Deutsch Intern
    Data Science Chair

    Paper accepted at the HyperText'19 conference

    01/20/2020

    The paper 'On the Right Track! Analysing and Predicting Navigation Success in Wikipedia' has been published on the HyperText'19 conference.

    In some of our recent research , we analysed click trails extracted from different Wikipedia games and predicted the outcome of the game. This short post will explain why we did this and and how it works. 

    The internet is becoming more complex everyday. Hence it is also becoming harder to find web-pages and sought-after information. You might have experienced it yourself. For example you are searching, if glass bottles are allowed on the next festival you want to visit, but the web page is rather confusing. After some searching and only finding information about the line-up, you end up on the main page again, very annoyed and leaving the page. This is a unsatisfying result. One solution here could be a side bar, offering dynamic links depending on what the page assume the user is looking for. 

    In this case, the web page may have adapted the recommended subpages, knowing that you are randomly clicking not being able to find a target.  

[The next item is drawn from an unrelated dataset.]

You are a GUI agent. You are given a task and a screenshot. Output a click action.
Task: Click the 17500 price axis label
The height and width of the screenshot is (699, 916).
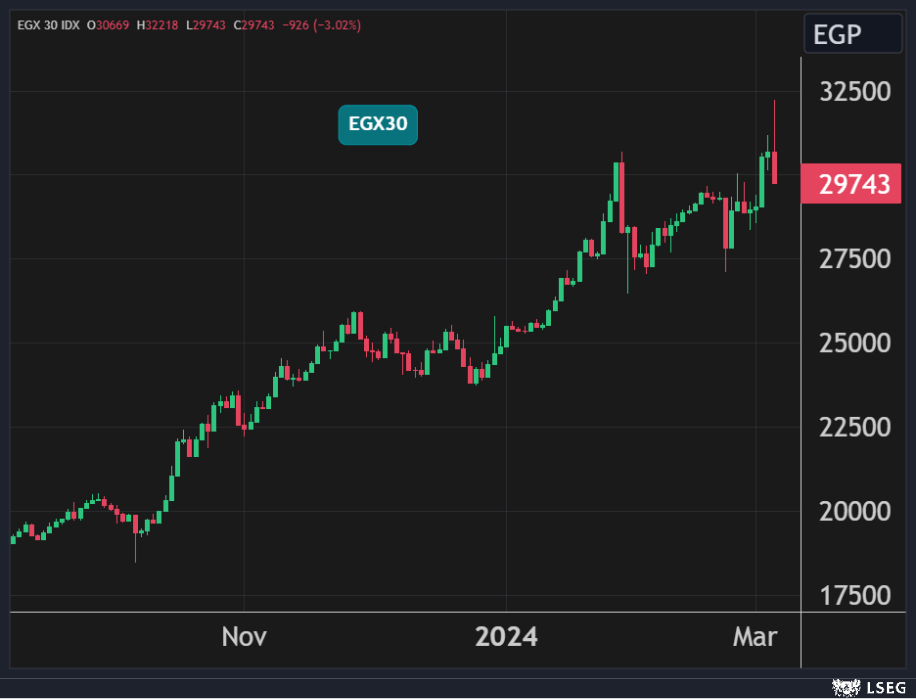click(854, 595)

    Based on this example, we set the overall task: We want to help the user finding their target (in this case information). In our work we do the first step by analysing these sequences of clicks (or click trails) and predict, whether the user will be successful and finds the target or not. This task is even harder, when no information about the target is given (which is the case in a realistic setting). Unfortunately there is a problem. For click trails in the internet we actually do not know, why the user left the page. Were they successful and did not need help or did they leave unsuccessful and could use some help? We decided to takle this problem by using game-based datasets on the well-known information plattform Wikipedia (namely WikiGame and WikiSpeedia). Due to the game setting, we know the target of the user and can infer, why they abandoned the task. 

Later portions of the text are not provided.